Pixel coordinate grounding data:
○ ○ ○ ○
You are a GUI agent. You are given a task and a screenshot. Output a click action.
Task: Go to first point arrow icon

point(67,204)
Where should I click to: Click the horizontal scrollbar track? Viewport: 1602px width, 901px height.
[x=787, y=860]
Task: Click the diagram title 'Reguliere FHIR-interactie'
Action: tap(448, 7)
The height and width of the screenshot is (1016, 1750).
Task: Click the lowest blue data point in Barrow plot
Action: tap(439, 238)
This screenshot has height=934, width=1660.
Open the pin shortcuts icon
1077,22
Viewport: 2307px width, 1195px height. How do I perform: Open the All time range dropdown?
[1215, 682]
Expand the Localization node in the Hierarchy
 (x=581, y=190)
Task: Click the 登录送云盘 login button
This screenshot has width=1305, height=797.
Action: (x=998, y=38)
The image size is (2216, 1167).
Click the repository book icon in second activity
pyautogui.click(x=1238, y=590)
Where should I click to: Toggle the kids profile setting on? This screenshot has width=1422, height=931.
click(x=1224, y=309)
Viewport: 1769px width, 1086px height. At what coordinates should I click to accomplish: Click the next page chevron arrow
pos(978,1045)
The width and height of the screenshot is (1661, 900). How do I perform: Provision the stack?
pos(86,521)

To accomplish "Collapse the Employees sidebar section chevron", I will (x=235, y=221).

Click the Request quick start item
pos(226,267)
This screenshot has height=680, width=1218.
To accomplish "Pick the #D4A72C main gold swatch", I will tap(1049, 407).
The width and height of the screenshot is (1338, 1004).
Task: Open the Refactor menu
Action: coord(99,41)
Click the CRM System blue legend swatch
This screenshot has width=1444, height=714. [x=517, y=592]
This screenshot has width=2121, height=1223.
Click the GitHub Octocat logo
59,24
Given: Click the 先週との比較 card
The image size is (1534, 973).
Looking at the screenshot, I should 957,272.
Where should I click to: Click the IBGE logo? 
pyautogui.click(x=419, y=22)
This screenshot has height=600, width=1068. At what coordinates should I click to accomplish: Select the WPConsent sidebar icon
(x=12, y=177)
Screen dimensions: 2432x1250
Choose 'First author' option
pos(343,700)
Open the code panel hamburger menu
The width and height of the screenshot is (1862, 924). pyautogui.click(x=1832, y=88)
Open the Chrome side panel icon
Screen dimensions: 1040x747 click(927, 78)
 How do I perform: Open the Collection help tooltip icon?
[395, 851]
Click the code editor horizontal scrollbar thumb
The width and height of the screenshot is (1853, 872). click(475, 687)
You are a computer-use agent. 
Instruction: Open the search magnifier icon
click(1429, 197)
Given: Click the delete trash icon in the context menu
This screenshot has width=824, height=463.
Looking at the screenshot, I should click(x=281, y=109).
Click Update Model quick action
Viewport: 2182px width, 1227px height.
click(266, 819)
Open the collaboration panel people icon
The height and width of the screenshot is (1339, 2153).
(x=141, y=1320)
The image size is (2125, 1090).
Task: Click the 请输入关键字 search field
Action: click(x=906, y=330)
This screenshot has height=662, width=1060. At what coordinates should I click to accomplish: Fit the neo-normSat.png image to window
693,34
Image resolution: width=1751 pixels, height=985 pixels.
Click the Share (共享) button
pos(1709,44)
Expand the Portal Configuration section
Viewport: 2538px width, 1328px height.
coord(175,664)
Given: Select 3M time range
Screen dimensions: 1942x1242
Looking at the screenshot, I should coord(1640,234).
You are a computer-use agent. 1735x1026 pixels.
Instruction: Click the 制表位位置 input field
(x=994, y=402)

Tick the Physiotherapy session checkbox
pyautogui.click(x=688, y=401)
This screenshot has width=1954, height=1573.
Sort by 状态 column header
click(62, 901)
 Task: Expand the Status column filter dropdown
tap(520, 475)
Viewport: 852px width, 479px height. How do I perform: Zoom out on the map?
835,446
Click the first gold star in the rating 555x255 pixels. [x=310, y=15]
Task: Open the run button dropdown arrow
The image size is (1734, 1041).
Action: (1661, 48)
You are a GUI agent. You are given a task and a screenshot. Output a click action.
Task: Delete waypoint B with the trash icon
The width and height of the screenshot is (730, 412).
○ ○ ○ ○
WHAT IS NEEDED
Type the data again exactly. Leave nothing out.

RESPONSE AREA
You are a GUI agent. You are given a task and a screenshot. Output a click action.
Task: Go to first point arrow icon

point(67,204)
Where should I click to: Click the horizontal scrollbar track? Viewport: 1602px width, 901px height.
[x=787, y=860]
Task: Click the diagram title 'Reguliere FHIR-interactie'
Action: tap(448, 7)
The height and width of the screenshot is (1016, 1750).
Task: Click the lowest blue data point in Barrow plot
Action: tap(439, 238)
This screenshot has height=934, width=1660.
Open the pin shortcuts icon
1077,22
Viewport: 2307px width, 1195px height. How do I perform: Open the All time range dropdown?
[1215, 682]
Expand the Localization node in the Hierarchy
 (x=581, y=190)
Task: Click the 登录送云盘 login button
This screenshot has width=1305, height=797.
Action: (x=998, y=38)
The image size is (2216, 1167).
Click the repository book icon in second activity
pyautogui.click(x=1238, y=590)
Where should I click to: Toggle the kids profile setting on? This screenshot has width=1422, height=931.
click(x=1224, y=309)
Viewport: 1769px width, 1086px height. At what coordinates should I click to accomplish: Click the next page chevron arrow
pos(978,1045)
The width and height of the screenshot is (1661, 900). How do I perform: Provision the stack?
pos(86,521)

To accomplish "Collapse the Employees sidebar section chevron", I will (x=235, y=221).

Click the Request quick start item
pos(226,267)
This screenshot has height=680, width=1218.
To accomplish "Pick the #D4A72C main gold swatch", I will tap(1049, 407).
The width and height of the screenshot is (1338, 1004).
Task: Open the Refactor menu
Action: coord(99,41)
Click the CRM System blue legend swatch
This screenshot has width=1444, height=714. [x=517, y=592]
This screenshot has width=2121, height=1223.
Click the GitHub Octocat logo
59,24
Given: Click the 先週との比較 card
The image size is (1534, 973).
Looking at the screenshot, I should 957,272.
Where should I click to: Click the IBGE logo? 
pyautogui.click(x=419, y=22)
This screenshot has height=600, width=1068. At what coordinates should I click to accomplish: Select the WPConsent sidebar icon
(x=12, y=177)
Screen dimensions: 2432x1250
Choose 'First author' option
pos(343,700)
Open the code panel hamburger menu
The width and height of the screenshot is (1862, 924). pyautogui.click(x=1832, y=88)
Open the Chrome side panel icon
Screen dimensions: 1040x747 click(927, 78)
 How do I perform: Open the Collection help tooltip icon?
[395, 851]
Click the code editor horizontal scrollbar thumb
The width and height of the screenshot is (1853, 872). click(475, 687)
You are a computer-use agent. 
Instruction: Open the search magnifier icon
click(1429, 197)
Given: Click the delete trash icon in the context menu
This screenshot has width=824, height=463.
Looking at the screenshot, I should click(x=281, y=109).
Click Update Model quick action
Viewport: 2182px width, 1227px height.
click(266, 819)
Open the collaboration panel people icon
The height and width of the screenshot is (1339, 2153).
(x=141, y=1320)
The image size is (2125, 1090).
Task: Click the 请输入关键字 search field
Action: click(x=906, y=330)
This screenshot has height=662, width=1060. At what coordinates should I click to accomplish: Fit the neo-normSat.png image to window
693,34
Image resolution: width=1751 pixels, height=985 pixels.
Click the Share (共享) button
pos(1709,44)
Expand the Portal Configuration section
Viewport: 2538px width, 1328px height.
coord(175,664)
Given: Select 3M time range
Screen dimensions: 1942x1242
Looking at the screenshot, I should coord(1640,234).
You are a computer-use agent. 1735x1026 pixels.
Instruction: Click the 制表位位置 input field
(x=994, y=402)

Tick the Physiotherapy session checkbox
pyautogui.click(x=688, y=401)
This screenshot has width=1954, height=1573.
Sort by 状态 column header
click(62, 901)
 Task: Expand the Status column filter dropdown
tap(520, 475)
Viewport: 852px width, 479px height. How do I perform: Zoom out on the map?
835,446
Click the first gold star in the rating 555x255 pixels. [x=310, y=15]
Task: Open the run button dropdown arrow
The image size is (1734, 1041).
Action: (1661, 48)
You are a GUI agent. You are given a task and a screenshot. Output a click action.
Task: Delete waypoint B with the trash icon
The width and height of the screenshot is (730, 412).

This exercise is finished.